The parameters as described under the SHOPAR command can be (re-)set with the
PARAMS command. In this case you will simply be prompted for the five
parameters in a row.
This parameter determines the initial 'temperature' of the network.
Optimally choose a value that is a bit bigger than the expected
average change in the neurons during the training. If you
dont know this value, take the average difference between all
input values.
The 'temperature' of the neurons is automatically scaled
during the run when the observed temperature and the desired
temperature differ more than this factor. I have not yet determined
any useful rule of thumb for thsi parameter. Play with it if
all else fails.
It sometimes (not too often) helps to add a linear offset to the
relation between
the input and output layer. Play with this option if
all else fails.
If you expect a small number of very bad values in your input data
it might help to use robust instead of quadratic error
estimates. This flag can do that for you.

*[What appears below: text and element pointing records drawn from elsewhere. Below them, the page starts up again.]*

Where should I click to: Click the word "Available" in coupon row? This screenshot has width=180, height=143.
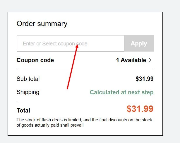(x=133, y=60)
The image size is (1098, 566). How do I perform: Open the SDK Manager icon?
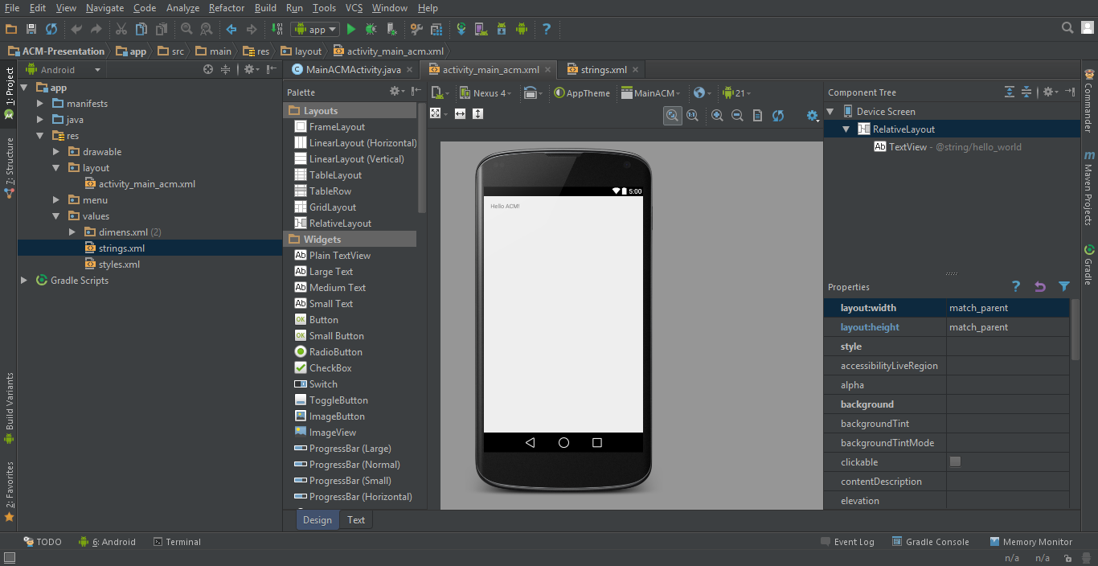pos(502,29)
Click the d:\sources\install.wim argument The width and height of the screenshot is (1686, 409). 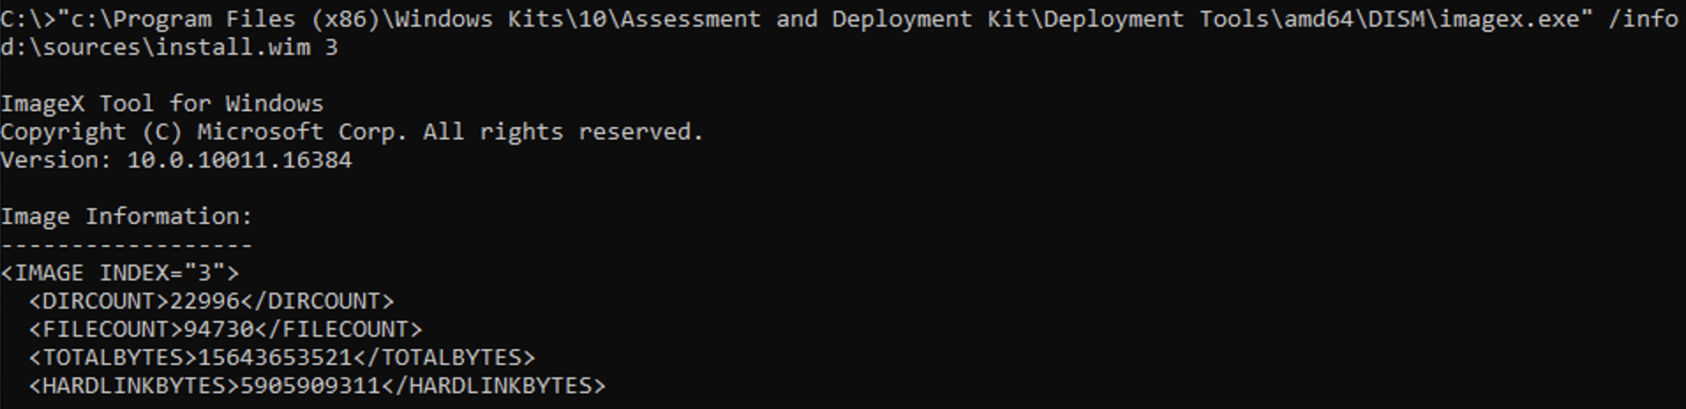(154, 47)
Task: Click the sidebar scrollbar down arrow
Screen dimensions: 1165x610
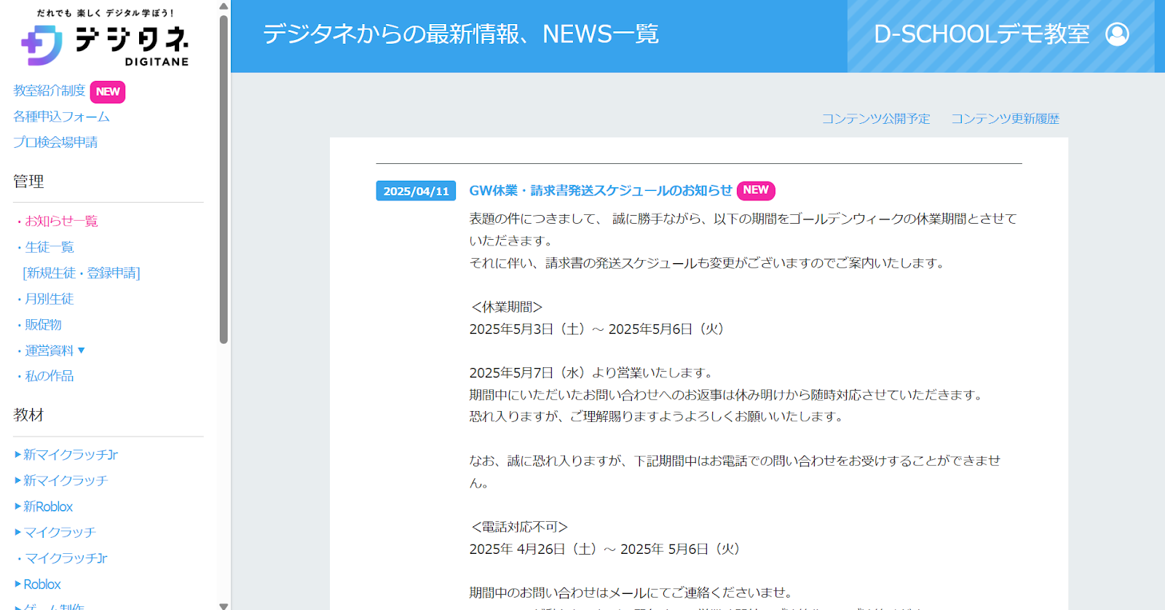Action: point(224,605)
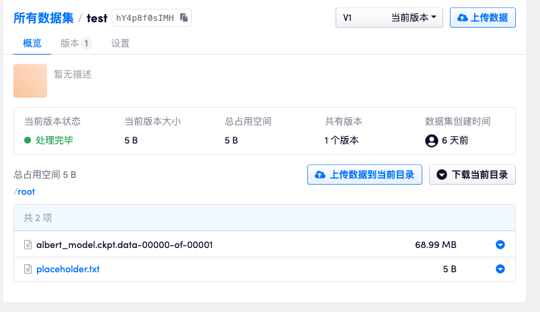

If the output of the neural net tells you that you have some
datapoints that really dont fit with the rest, you can try to
use a third power error function instead of the normal
quadratic one. This forces the training to pay much more attention
to those few bad values. The SMTERR parameter does just that for you.
This option switches on the debug flag. Could be handy if you
start modifying the code yourself. Otherwise, better dont use....
Together with the DSSP option HSTMTS, MAKTST is needed for the not
yet functioning neural network that one day will improve the secondary
structure determinations.
The option SCATER will, after training, make a scatter plot of the
training set values versus the values that the net produced.